Suzanne followed the steps and came up with a much-improved version. Or so she thought.
“I contacted French chef Joel Chenet who agreed to give it a taste test. He told me the spruce flavor was there, but it was far, far away. Not what he remembered.”
After a few more kitchen experiments, Suzanne has come up with a recipe she is pleased with and is sharing her talents with a Spruce Tip Jelly class on Friday, June 20, 2-4 p.m. Cost is $50 (plus tax and a gallon of spruce tips). Also, participants walk away with five jars of jelly. The class is limited to six persons and pre-registration is necessary. Call 942-7872 for more information.
Workshop attendees will learn more than how to make spruce-tip jelly. The same technique applies to making fireweed jelly.
Meanwhile, what do you look for when picking spruce tips? Suzanne says to focus on the new growth tips, bursting from their brown paper jackets.
“The new tips are lime green colored, soft and almost silky,” she said.
This is a perfect time to harvest spruce tips and Pasagshak is a good place to find them. But no matter where you go, if the trees are too far along, look for trees that are in direct sunlight.

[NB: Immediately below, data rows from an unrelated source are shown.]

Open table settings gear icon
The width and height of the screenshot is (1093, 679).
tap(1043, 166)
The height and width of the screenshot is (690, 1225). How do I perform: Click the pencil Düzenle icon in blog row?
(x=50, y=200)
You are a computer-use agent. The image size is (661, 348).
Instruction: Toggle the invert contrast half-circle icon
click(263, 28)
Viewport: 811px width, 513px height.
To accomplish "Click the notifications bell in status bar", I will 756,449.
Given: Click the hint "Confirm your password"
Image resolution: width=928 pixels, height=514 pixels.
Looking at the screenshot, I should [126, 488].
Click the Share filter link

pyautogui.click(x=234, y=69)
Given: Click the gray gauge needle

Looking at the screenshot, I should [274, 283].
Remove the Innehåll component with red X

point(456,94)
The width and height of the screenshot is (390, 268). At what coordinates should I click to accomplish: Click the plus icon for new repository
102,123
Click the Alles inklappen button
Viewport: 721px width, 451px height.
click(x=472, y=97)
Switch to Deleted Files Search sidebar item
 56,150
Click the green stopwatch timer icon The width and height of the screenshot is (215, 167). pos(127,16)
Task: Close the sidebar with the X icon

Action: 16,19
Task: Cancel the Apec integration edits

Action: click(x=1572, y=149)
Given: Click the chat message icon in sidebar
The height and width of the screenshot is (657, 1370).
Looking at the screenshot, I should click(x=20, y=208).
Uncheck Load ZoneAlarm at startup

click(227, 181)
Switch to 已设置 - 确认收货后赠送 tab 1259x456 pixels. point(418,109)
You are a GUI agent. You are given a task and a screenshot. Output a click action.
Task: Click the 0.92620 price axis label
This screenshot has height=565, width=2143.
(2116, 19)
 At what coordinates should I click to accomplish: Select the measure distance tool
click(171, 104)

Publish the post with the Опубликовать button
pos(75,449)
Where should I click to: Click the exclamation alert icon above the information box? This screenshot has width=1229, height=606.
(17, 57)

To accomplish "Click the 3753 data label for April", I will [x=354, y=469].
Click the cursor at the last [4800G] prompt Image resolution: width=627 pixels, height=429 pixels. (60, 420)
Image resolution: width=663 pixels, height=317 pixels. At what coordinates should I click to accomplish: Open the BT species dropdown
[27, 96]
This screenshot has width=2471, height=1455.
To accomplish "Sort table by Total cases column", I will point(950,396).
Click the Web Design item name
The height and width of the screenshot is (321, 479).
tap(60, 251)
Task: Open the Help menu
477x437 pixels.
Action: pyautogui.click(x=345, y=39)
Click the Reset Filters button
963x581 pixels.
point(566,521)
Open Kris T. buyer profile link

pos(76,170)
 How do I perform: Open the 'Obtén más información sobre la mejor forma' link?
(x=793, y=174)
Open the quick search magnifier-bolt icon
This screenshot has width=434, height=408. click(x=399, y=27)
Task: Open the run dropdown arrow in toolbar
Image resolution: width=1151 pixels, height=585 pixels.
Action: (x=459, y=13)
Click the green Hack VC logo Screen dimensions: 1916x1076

According to Suzanne, the trees around Fort Abercrombie State Historical Park produce a jelly that is amber-colored, while other places make a pale green jelly.
When cooking spruce tips, the whole house and its residents seem to benefit.
“The infusion seems to clean your house. It helps people with colds as it cleans and sanitizes the air,” said Bobo.
What does spruce tip jelly taste like?
“It’s like walking through a forest after a gentle rain and smelling that sweet fragrance,” she added.
Pickled Spruce Tips
1/2 pound spruce tips
1 and 1/3-cup cider vinegar
1 teaspoon peppercorns
Remove the papery caps from the spruce tips then wash and blot dry. Combine the vinegar, black peppercorns and salt to a pan and heat until the salt dissolves. Put the cleaned spruce tips in a large jar and top with the warm vinegar mix. Cover the jar and stir every day for a week then transfer the spruce tips to a clean, sterilized jar, top with the vinegar mix, seal and store in the fridge for at least two months to mature before using. These make an excellent replacement for capers and are wonderful on salads, or added to sauces as flavoring.
Still, one big question remains: Would Captain Cook have approved of this recipe?